Thesen und Tatsachen zur Geflügelhaltung in Brandenburg

Veröffentlicht am 18.11.2015 in Landwirtschaft

Ob Goldbroiler oder Brathähnchen. Martinsgans oder Festtags-Truthahn Geflügel gehört zu den Lieblingsspeisen der Deutschen. Die Art und Weise wie Legehenne, Masthähnchen, Gänse, Puten und Ente gehalten werden, hat sich in den letzten Jahren in Brandenburg deutlich verbessert. Hier einige Daten und Fakten zum Thema Geflügelhaltung.

Der Verbrauch von Geflügelfleisch wird weiter steigen.

  • Im Durchschnitt verbraucht jeder Bürger in Deutschland im Lauf seines Lebens fast tausend Hähnchen, Enten oder Gänse. Übersetzt auf die Landtagsmitglieder von Brandenburg heißt dies: über 80.000 Tiere !

  • Brandenburgs Geflügelhalter sichern mit ihren Investitionen Arbeit und Einkommen im ländlichen Raum.

  • Es wird immer einen Kampf um Akzeptanz und Methoden in der Geflügelhaltung geben, auch wenn schon vieles Positive erreicht wurde. Sichtbar wird dies beispielsweise an der Umsetzung des Käfigverbots bei Legehennen.

Zahlen aus Brandenburg

  • Im Jahr 2000 betrug der Anteil Plätze für Legehennen in Käfigsystemen noch 78 Prozent und der Anteil bei Bodenhaltung nur vier Prozent.

  • Zum Stichtag, 1. Dezember 2014, betrug der Anteil Stallplätze in Bodenhaltung 84 Prozent, in ökologischer Erzeugung zehn Prozent, in ausgestaltete Käfige nur noch ein Prozent.

  • In der EU wurden im vergangenen Jahr 380 Millionen Legehennen gehalten. Mit 56 Prozent dominiert in diesem Wirtschaftsraum noch die Käfighaltung!

  • Nach dem drastischen Rückgang der Geflügelhaltung in Jahren 1990 bis 1992 hat die Produktion in Brandenburg wieder den Stand aus der Zeit vor der Wende von 1989 erreicht.

Verbesserte Bedingungen

  • In der Tierhaltung wird die Geflügelzucht, allein wegen der hohen Anzahl der Tiere, immer ein komplizierter Bereich sein.

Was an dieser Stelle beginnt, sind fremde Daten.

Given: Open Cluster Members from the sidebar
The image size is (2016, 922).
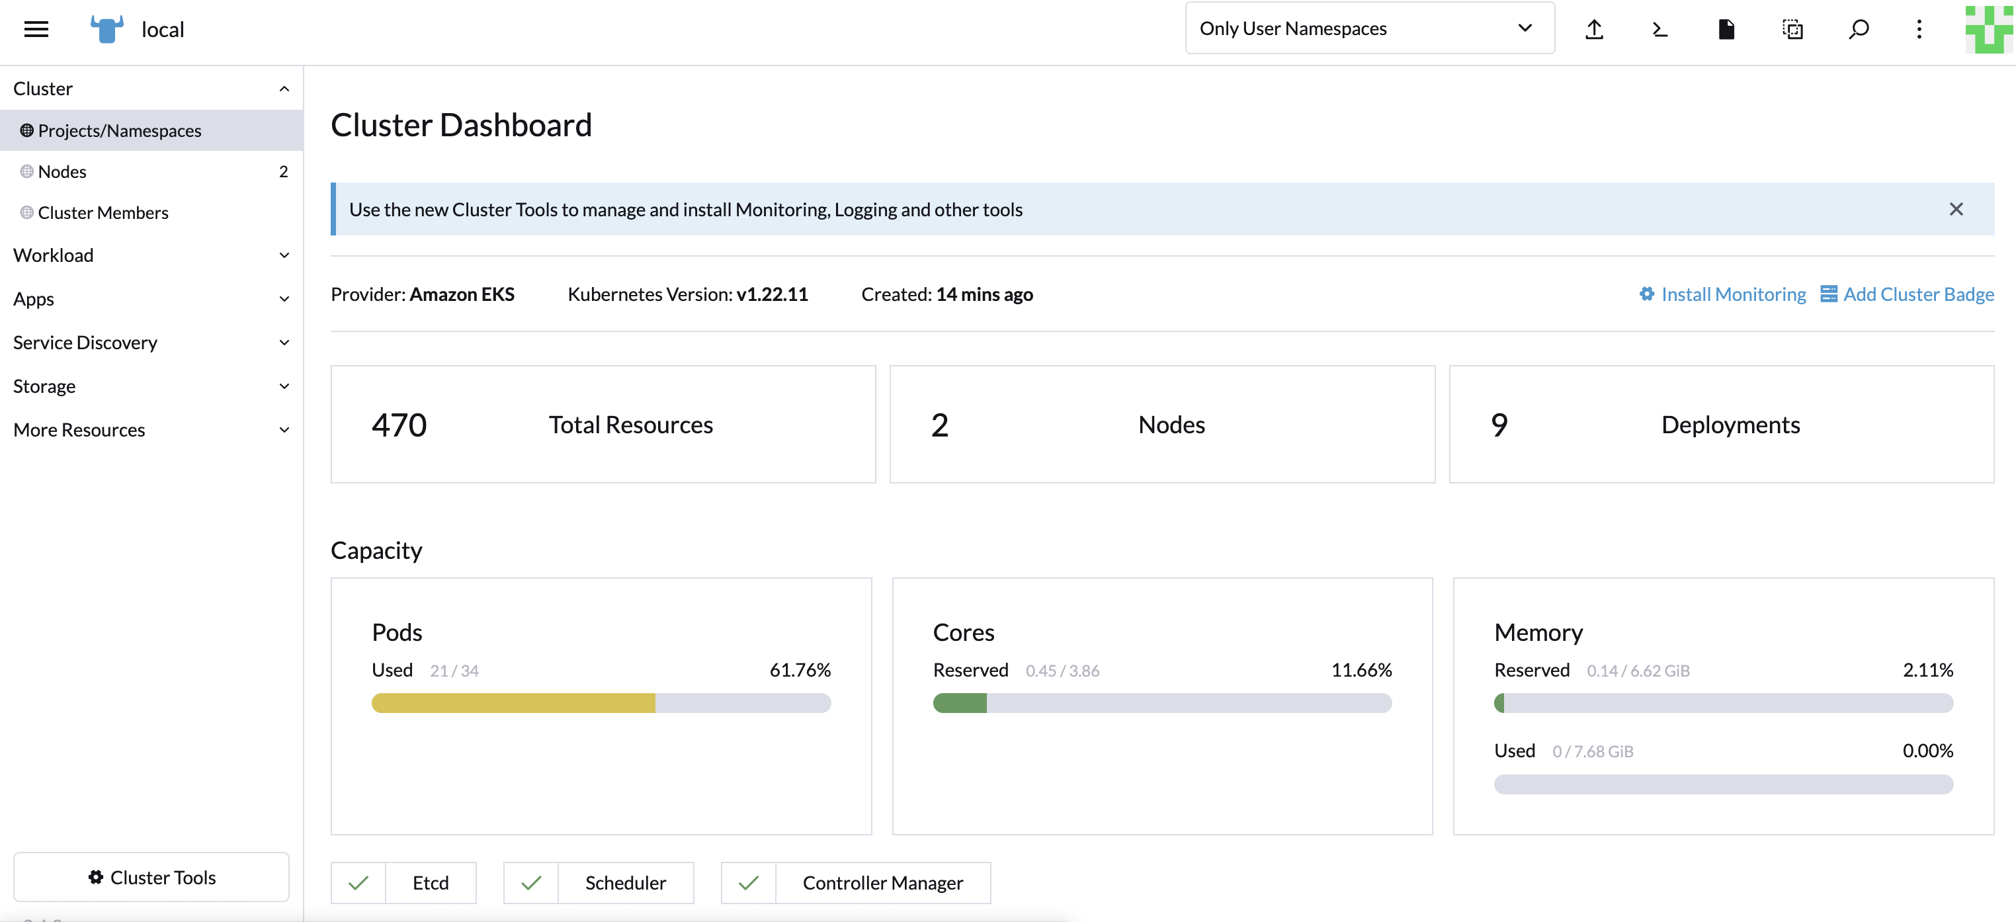Looking at the screenshot, I should 104,212.
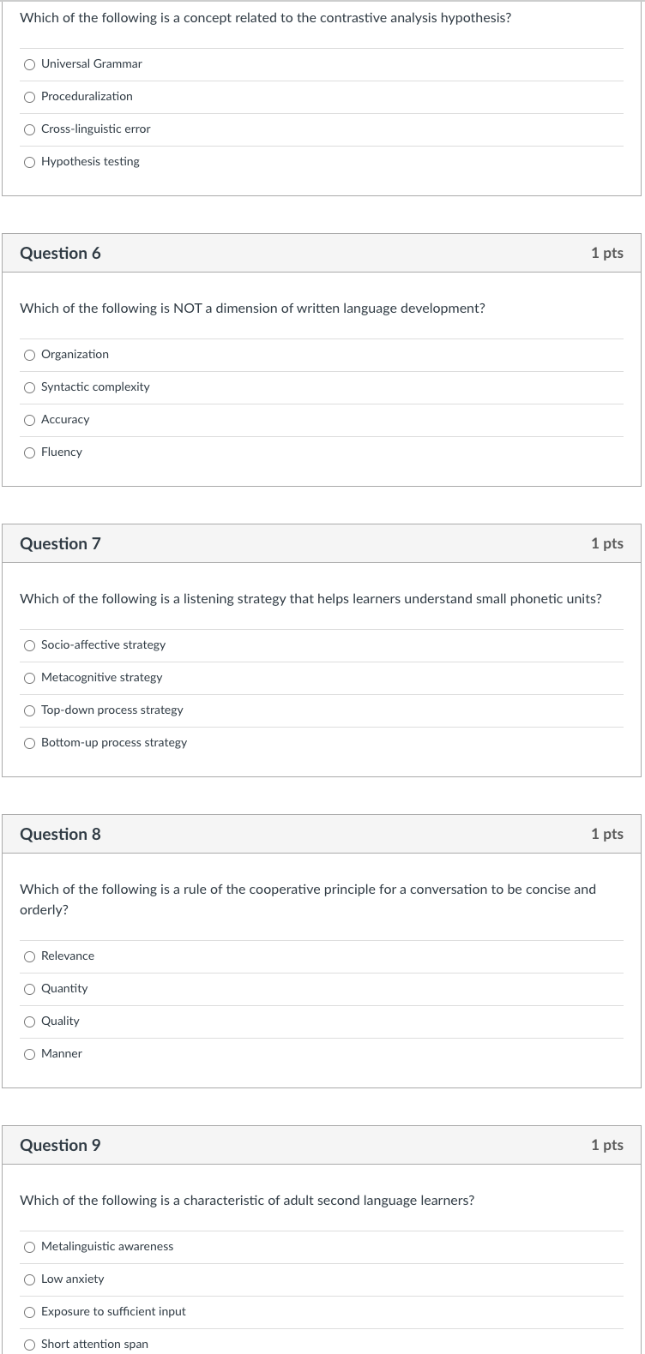The width and height of the screenshot is (645, 1354).
Task: Select Quantity for the cooperative principle question
Action: (29, 989)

  • Die Umstellung von Käfig- auf Bodenhaltung innerhalb kürzester Zeit war eine große Leistung.

  • Eine moderne Tierhaltung muss sowohl wettbewerbsfähig sein als auch gute Arbeitsbedingungen für die Beschäftigten bieten.

Premium fürs Tierwohl

  • Die aktuellen Anträge zur Investitionsförderung lassen erkennen: Die große Mehrheit der landwirtschaftlichen Unternehmen setzt auf die Premiumförderung, damit auf höchsten Anforderungen für mehr Tierwohl.

  • Das Brandenburger Landwirtschaftsministerium bearbeitet bei Stallbauten nach einer Übergangsfrist ab 2017 nur noch Anträge nach den Höchstkriterien der Premiumförderung. Brandenburg ist damit eines von vier Bundesländern.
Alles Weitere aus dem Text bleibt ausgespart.